Requests:
(1) For the essay on the end of General Motors, decide whether each statement agrees with it: (a) the writer is in Flint, Michigan, while writing; (b) half of the homes and businesses in the city have been abandoned; (c) GM started moving jobs to Mexico at a time when it was losing money. Answer yes or no for each, quoting the deciding words.
(2) Carry on the essay about the end of General Motors from its final sentence.

───── Supplied text

[sustran] Michael Moore wishes GM a long good night ...
Ashok Sreenivas
ashok.sreenivas at gmail.com
Wed Jun 3 01:56:02 JST 2009
http://www.wired.com/beyond_the_beyond/2009/06/somebody-was-bound-to-put-the-boot-into-gm-and-it-might-as-well-be-him/
Goodbye, GM …by Michael Moore
I write this on the morning of the end of the once-mighty General
Motors. By high noon, the President of the United States will have made
it official: General Motors, as we know it, has been totaled.
As I sit here in GM’s birthplace, Flint, Michigan, I am surrounded by
friends and family who are filled with anxiety about what will happen to
them and to the town. Forty percent of the homes and businesses in the
city have been abandoned. Imagine what it would be like if you lived in
a city where almost every other house is empty. What would be your state
of mind?
It is with sad irony that the company which invented “planned
obsolescence” — the decision to build cars that would fall apart after a
few years so that the customer would then have to buy a new one — has
now made itself obsolete. It refused to build automobiles that the
public wanted, cars that got great gas mileage, were as safe as they
could be, and were exceedingly comfortable to drive. Oh — and that
wouldn’t start falling apart after two years. GM stubbornly fought
environmental and safety regulations. Its executives arrogantly ignored
the “inferior” Japanese and German cars, cars which would become the
gold standard for automobile buyers. And it was hell-bent on punishing
its unionized workforce, lopping off thousands of workers for no good
reason other than to “improve” the short-term bottom line of the
corporation. Beginning in the 1980s, when GM was posting record profits,
it moved countless jobs to Mexico and elsewhere, thus destroying the
lives of tens of thousands of hard-working Americans. The glaring
stupidity of this policy was that, when they eliminated the income of so
many middle class families, who did they think was going to be able to
afford to buy their cars? History will record this blunder in the same
way it now writes about the French building the Maginot Line or how the
Romans cluelessly poisoned their own water system with lethal lead in
its pipes.
So here we are at the deathbed of General Motors. The company’s body not
yet cold, and I find myself filled with — dare I say it — joy. It is not
the joy of revenge against a corporation that ruined my hometown and
brought misery, divorce, alcoholism, homelessness, physical and mental
debilitation, and drug addiction to the people I grew up with. Nor do I,
obviously, claim any joy in knowing that 21,000 more GM workers will be
told that they, too, are without a job.

──────────
───── Data

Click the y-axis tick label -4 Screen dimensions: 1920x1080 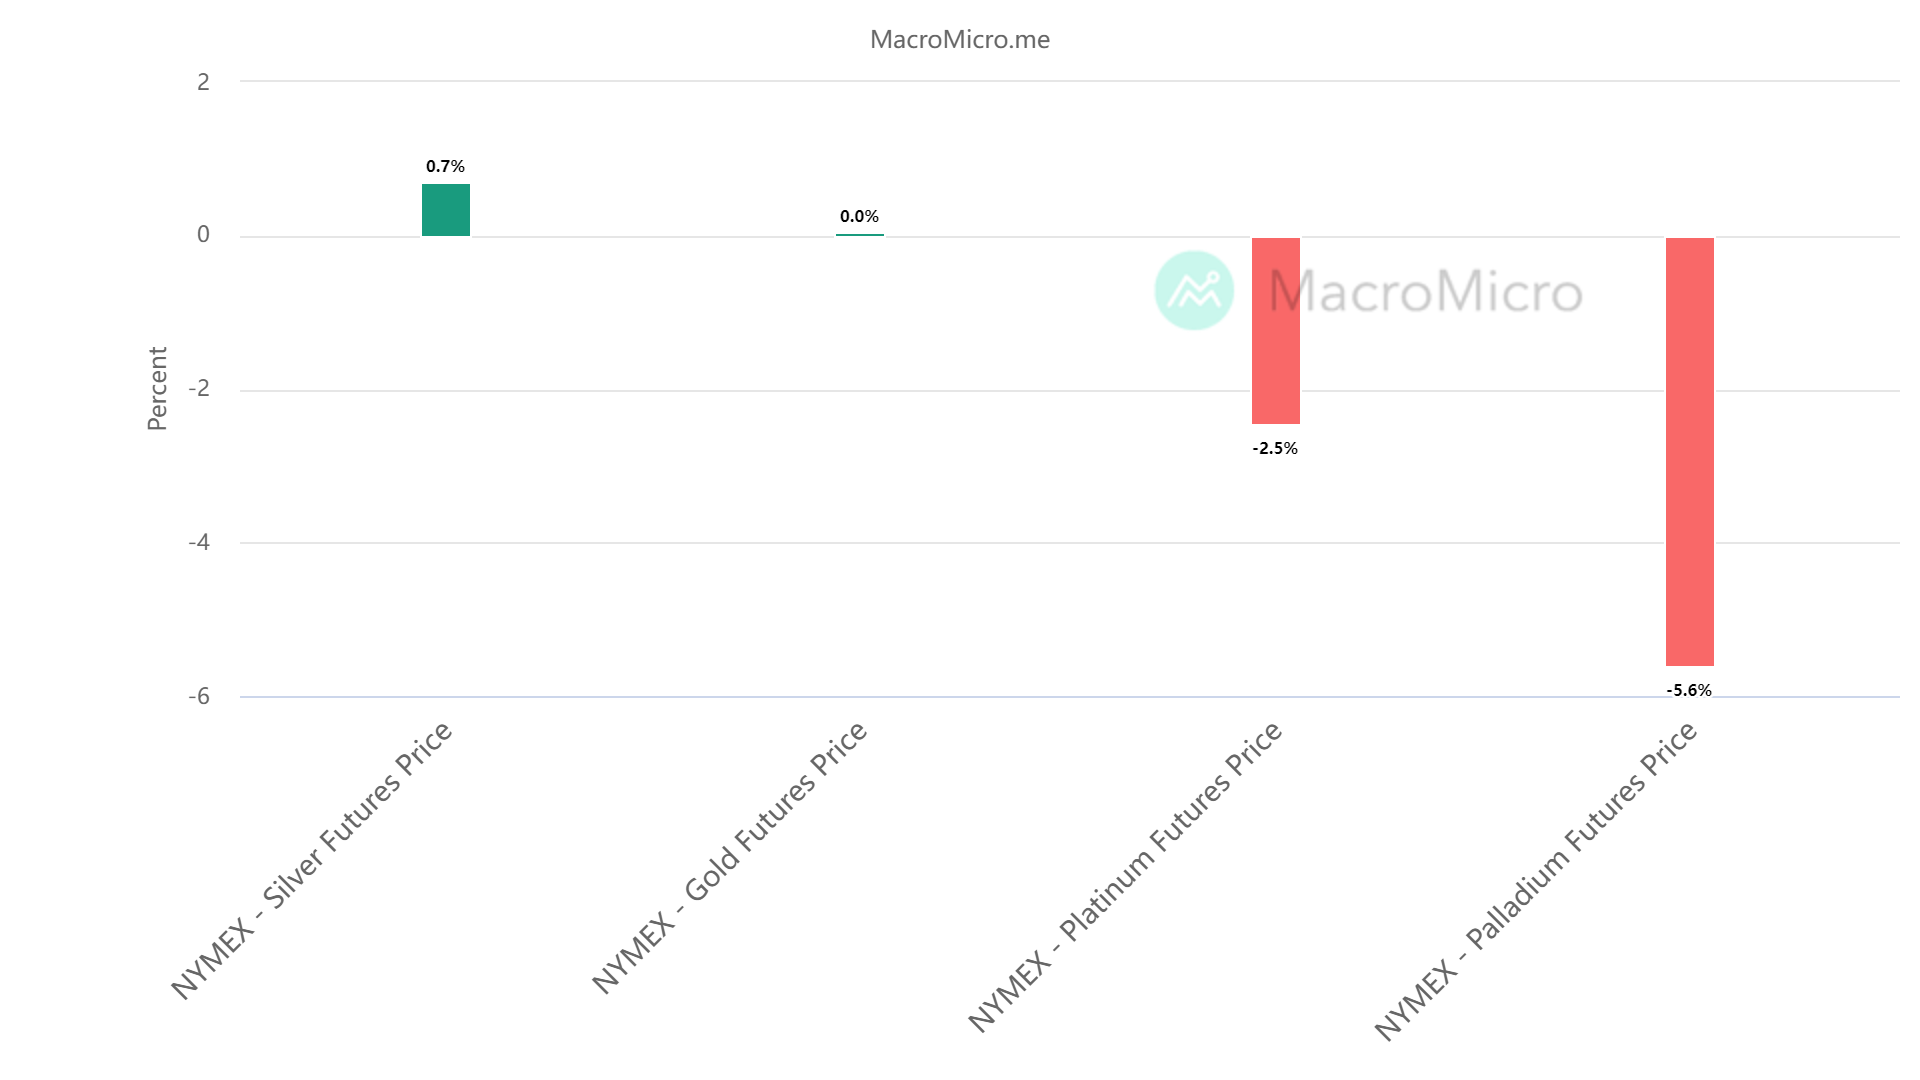[x=200, y=542]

──────────

Per-task outputs:
(1)
(a) Yes: "As I sit here in GM’s birthplace, Flint, Michigan"
(b) No: "Forty percent of the homes and businesses in the city have been abandoned."
(c) No: "Beginning in the 1980s, when GM was posting record profits, it moved countless jobs to Mexico and elsewhere"

(2)
But you and I and the rest of America now own a car company! I know, I
know — who on earth wants to run a car company? Who among us wants $50
billion of our tax dollars thrown down the rat hole of still trying to
save GM? Let’s be clear about this: The only way to save GM is to kill
GM. Saving our precious industrial infrastructure, though, is another
matter and must be a top priority. If we allow the shutting down and
tearing down of our auto plants, we will sorely wish we still had them
when we realize that those factories could have built the alternative
energy systems we now desperately need. And when we realize that the
best way to transport ourselves is on light rail and bullet trains and
cleaner buses, how will we do this if we’ve allowed our industrial
capacity and its skilled workforce to disappear?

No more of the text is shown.